# [Exercise brief]
Write out everything from the line containing "You are a computer-use agent. Viewport: 515px" down to the line containing "Action: pyautogui.click(x=271, y=68)" in the items below, without changing a character.

▼

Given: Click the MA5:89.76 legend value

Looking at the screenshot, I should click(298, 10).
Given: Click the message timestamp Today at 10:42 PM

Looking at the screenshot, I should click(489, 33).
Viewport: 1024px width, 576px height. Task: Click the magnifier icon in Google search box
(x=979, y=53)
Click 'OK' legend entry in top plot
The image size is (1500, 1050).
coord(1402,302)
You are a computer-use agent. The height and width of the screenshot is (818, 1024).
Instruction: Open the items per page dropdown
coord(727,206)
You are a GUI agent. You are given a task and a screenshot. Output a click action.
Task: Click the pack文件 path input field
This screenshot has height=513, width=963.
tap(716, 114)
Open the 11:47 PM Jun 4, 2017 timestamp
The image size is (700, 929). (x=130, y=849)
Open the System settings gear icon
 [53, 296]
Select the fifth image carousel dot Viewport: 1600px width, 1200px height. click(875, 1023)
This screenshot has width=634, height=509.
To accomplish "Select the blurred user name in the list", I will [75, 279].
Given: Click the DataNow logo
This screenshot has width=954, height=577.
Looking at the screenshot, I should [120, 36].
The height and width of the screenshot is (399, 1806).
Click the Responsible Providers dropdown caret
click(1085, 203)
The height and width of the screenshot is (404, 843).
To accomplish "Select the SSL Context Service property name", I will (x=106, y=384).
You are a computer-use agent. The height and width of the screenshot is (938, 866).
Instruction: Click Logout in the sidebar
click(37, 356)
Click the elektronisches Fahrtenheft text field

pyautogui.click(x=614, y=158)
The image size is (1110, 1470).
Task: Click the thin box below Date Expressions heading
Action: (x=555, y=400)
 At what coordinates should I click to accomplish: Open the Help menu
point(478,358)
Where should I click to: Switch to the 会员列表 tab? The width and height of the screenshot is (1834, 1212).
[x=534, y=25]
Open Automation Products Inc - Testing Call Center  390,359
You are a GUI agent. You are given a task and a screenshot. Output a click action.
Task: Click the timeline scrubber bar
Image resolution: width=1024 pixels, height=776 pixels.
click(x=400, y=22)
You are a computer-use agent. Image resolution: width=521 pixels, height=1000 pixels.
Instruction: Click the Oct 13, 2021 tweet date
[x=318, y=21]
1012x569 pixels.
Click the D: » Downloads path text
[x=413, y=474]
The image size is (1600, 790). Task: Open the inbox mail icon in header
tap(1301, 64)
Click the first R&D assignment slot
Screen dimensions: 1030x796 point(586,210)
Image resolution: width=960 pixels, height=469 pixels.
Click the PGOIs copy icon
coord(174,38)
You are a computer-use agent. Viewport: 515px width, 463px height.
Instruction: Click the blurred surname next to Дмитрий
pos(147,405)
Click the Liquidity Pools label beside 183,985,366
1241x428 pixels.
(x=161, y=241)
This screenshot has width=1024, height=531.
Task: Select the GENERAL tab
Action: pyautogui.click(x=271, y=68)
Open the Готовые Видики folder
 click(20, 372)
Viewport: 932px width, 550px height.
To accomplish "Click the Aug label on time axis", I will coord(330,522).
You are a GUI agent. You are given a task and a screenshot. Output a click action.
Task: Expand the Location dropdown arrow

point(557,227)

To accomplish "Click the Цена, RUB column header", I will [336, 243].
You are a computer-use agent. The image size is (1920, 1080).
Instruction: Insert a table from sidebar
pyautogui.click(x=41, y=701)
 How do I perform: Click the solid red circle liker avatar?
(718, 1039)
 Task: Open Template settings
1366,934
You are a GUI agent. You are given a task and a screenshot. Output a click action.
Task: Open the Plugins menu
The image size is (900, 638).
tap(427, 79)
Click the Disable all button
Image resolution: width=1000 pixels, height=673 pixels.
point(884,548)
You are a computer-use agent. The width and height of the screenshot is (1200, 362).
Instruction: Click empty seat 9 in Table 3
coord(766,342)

▲

# [Result for this exercise]
You are a computer-use agent. Viewport: 515px width, 463px height.
Instruction: Click the blurred surname next to Дмитрий
pos(147,405)
Click the Liquidity Pools label beside 183,985,366
1241x428 pixels.
(x=161, y=241)
This screenshot has width=1024, height=531.
Task: Select the GENERAL tab
Action: pyautogui.click(x=271, y=68)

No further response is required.